(TASK OBJECTIVE)
Your job is to return every line in the data holding the string "agent".

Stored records
◆ ◆ ◆ ◆
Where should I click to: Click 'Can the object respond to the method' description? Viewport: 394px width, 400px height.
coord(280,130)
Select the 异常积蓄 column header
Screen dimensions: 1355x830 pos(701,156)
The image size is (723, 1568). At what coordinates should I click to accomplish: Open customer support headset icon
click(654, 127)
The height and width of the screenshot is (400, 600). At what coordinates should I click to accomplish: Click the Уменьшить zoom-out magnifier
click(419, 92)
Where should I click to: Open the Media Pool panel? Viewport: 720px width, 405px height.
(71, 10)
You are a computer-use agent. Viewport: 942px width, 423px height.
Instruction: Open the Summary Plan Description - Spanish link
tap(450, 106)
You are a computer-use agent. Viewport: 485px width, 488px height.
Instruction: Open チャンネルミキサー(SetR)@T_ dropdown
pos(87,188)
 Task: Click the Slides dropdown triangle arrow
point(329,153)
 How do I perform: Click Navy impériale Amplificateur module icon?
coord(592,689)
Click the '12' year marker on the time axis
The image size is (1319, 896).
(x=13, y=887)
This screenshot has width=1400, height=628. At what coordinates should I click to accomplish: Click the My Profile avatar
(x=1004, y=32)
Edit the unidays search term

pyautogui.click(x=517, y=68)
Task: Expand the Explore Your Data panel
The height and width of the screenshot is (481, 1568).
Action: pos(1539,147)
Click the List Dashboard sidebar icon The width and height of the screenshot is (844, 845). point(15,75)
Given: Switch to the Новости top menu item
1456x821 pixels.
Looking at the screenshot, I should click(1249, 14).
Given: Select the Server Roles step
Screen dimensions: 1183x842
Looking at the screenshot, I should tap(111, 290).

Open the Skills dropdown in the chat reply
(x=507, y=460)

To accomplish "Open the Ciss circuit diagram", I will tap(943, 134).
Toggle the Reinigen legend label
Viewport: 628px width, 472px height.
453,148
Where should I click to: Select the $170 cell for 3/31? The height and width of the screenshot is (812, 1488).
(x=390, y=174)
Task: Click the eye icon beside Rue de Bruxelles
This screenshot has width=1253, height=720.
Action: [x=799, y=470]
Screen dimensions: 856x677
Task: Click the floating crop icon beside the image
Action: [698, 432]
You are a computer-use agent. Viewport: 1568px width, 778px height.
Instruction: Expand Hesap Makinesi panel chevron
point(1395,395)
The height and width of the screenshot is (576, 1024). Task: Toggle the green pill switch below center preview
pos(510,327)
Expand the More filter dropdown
◆ ◆ ◆ ◆
(ANSWER)
You are a computer-use agent. Viewport: 942px width, 423px height.
You are a computer-use agent. Viewport: 485px width, 488px height.
You are a computer-use agent. Viewport: 1568px width, 778px height.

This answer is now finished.